Beazley has announced its financial results for the nine months ended 30 September.
The specialist insurance group has reported a robust financial performance, with written premiums up 9% to $4.325 billion, up from $3.978 billion in the same period last year. The company also recorded a 26% increase in net written premiums, which now stand at $3.532 billion, up from $2.8 billion last year.
The property sector of Beazley’s portfolio also saw a significant increase, with premiums up 63% and rate increases of 24%. Renewal business also experienced an upturn, albeit at a more subdued pace, with premium rates increasing by 5%, in contrast to the 17% increase seen in the third quarter of 2022.
Beazley’s investment income has also seen a positive shift and now stands at $202 million, or 2.1%, for the year to date, reversing a loss of $99 million, or 3.6%, in the same period last year.
The company has guided to a combined ratio in the low 80s on an undiscounted basis for the full year 2023. The company’s growth on a net basis is expected to remain in the mid-20s, in line with growth to date.
Beazley’s performance by segment
In the cyber risk segment, despite a moderate rate reduction in 2023, current pricing levels are considered sufficient, particularly against the backdrop of the significant rate increases that have occurred since 2019. While the US mid-market shows promise for growth, competition has intensified, particularly in the SME segment, leading to a more moderate growth rate in the US. However, the firm has seen significant growth in other regions where market penetration is lower.
Beazley’s expertise in Marine, Aviation and Political Risk (MAP) has resulted in a 7% increase in rates. Although there is a notable reduction in premiums written as a result of syndicate 5623 now underwriting portfolio business, which is largely backed by third party capital, net premium growth remains unaffected.
Property risks were a highlight for Beazley, benefiting from exceptional market conditions and achieving 63% year-on-year growth in this sector. These favourable conditions are expected to continue until 2024.
The Specialty Risks sector continues to be competitive, with the Directors and Officers (D&O) market impacting performance. Beazley is maintaining a strict underwriting approach in areas where rate adequacy is not met.
On the claims side, Beazley has experienced better than expected results in the year to date, with total natural catastrophe related claims falling within reserved margins. Cyber risks have not seen an increase in claims frequency, despite an increase in ransomware attacks. The ongoing conflict in the Middle East is being monitored, but at this stage Beazley says it does not anticipate any impact on the full year results.

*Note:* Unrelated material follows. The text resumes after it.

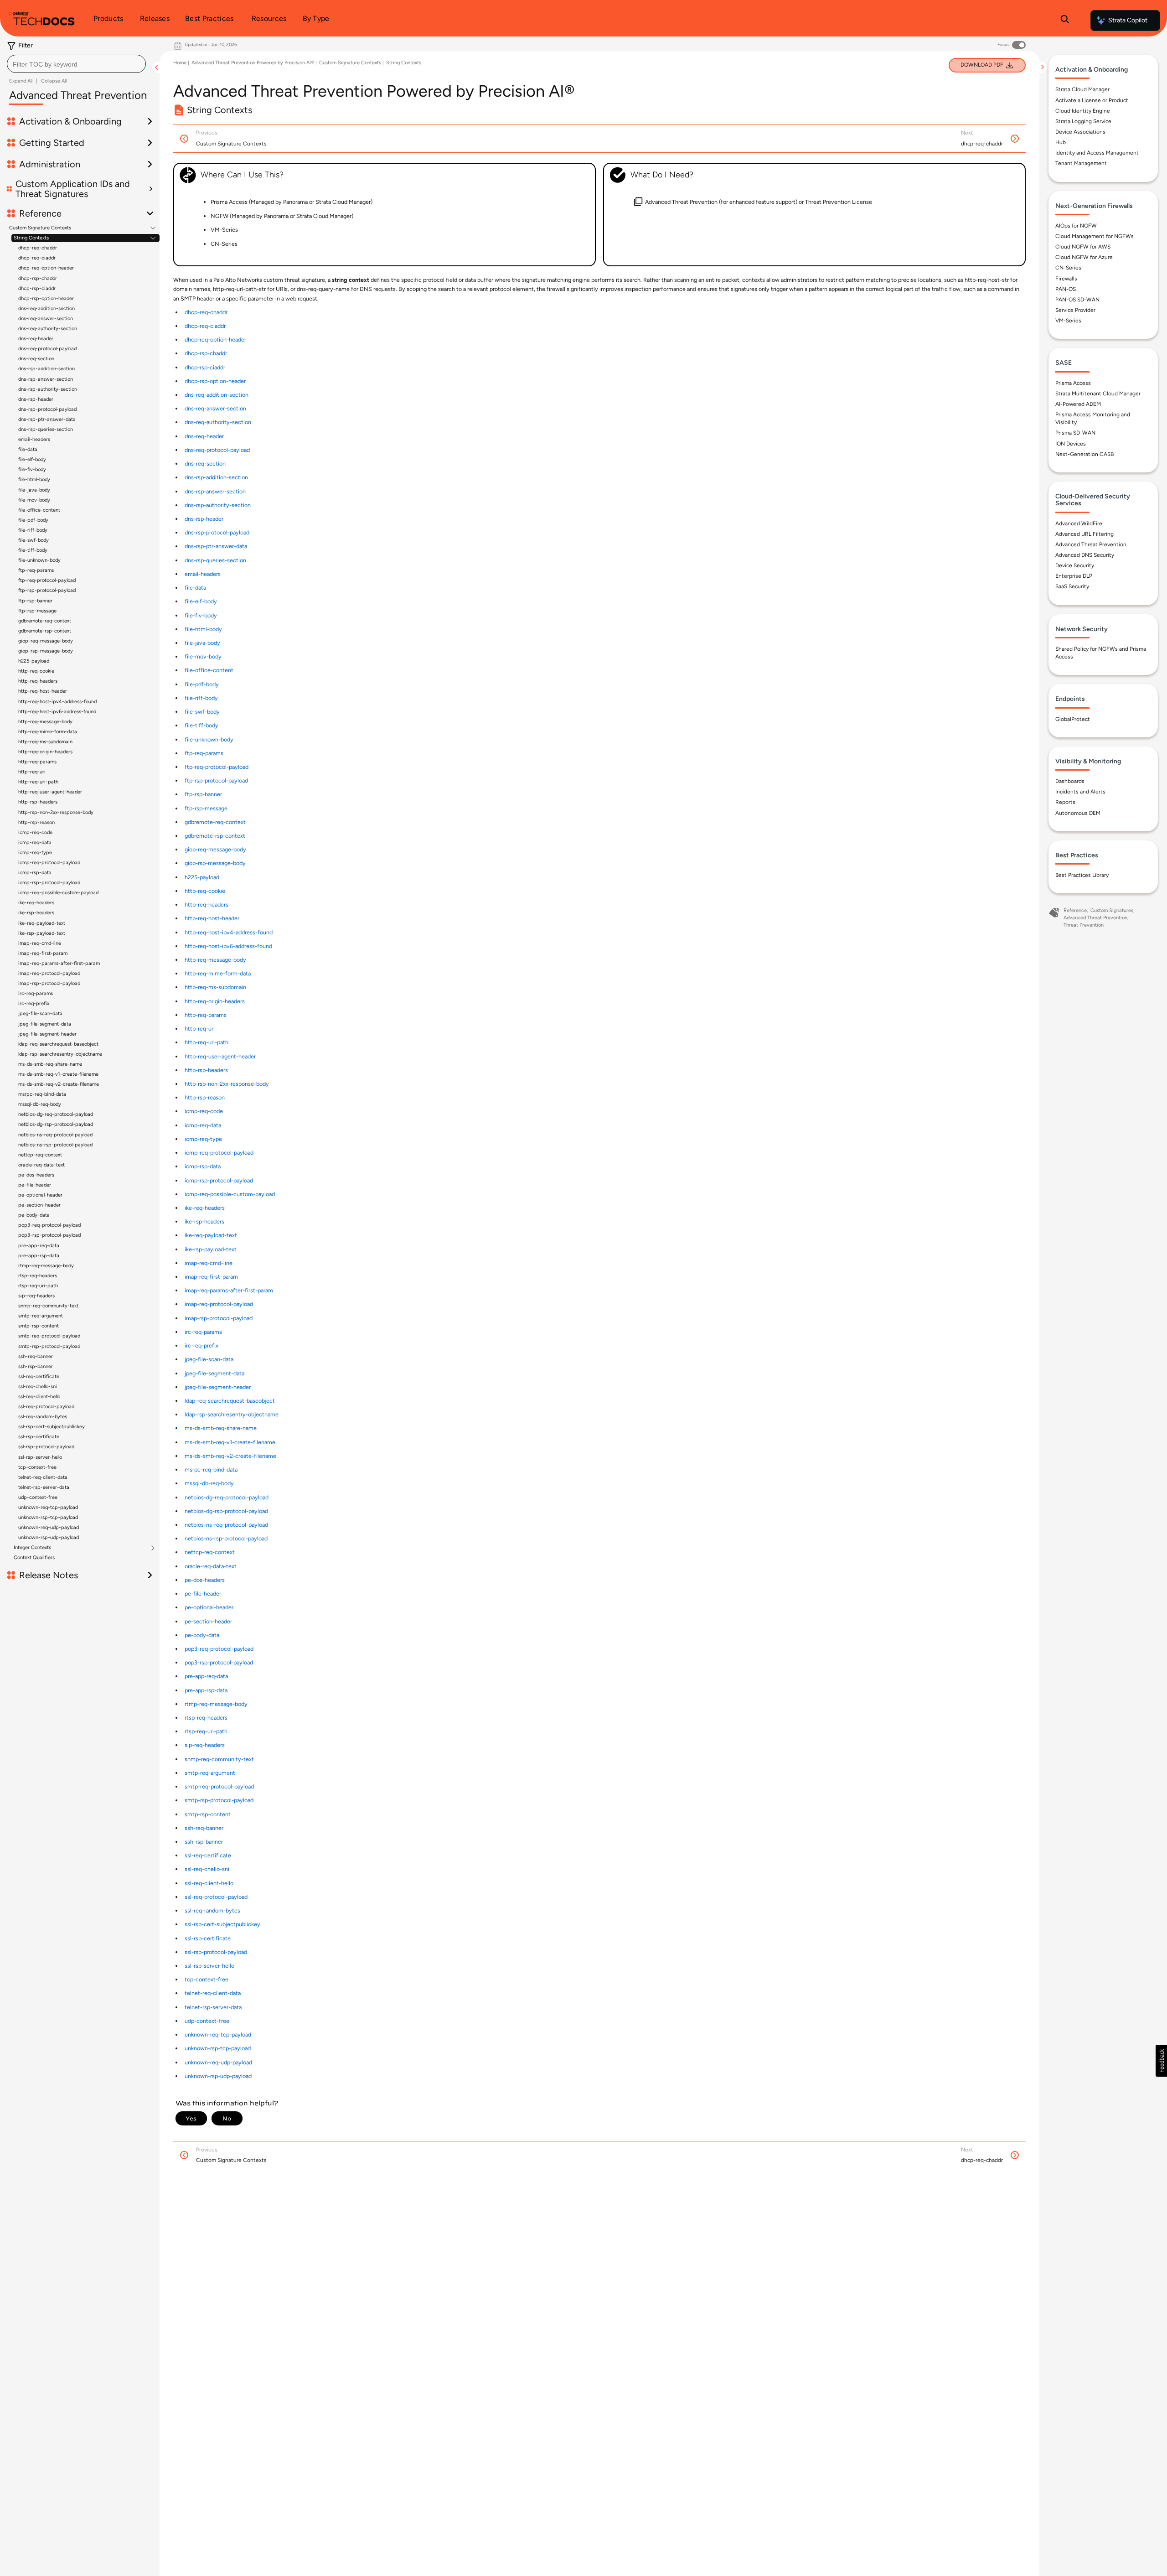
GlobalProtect (1072, 719)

On the capital front, Beazley aims to maintain a Solvency II ratio in excess of 170% of the Solvency Capital Requirement. Capital levels will be adjusted in line with growth opportunities, market conditions and the regulatory framework, with the aim of maximising returns to investors.
“The insurance business is cyclical and market conditions evolve rapidly. We have chosen to exercise underwriting discipline, which means that growth to date is lower than we had planned at the beginning of the year. However, our agile underwriting and the strength of our platform strategy means that we have delivered profitable growth to date and our claims experience is better than expected,” said Beazley CEO Adrian Cox.
Elsewhere for the insurance group, Beazley also recently announced that its long-standing finance director Sally Lake has informed the board of her intention to leave the company in 2023.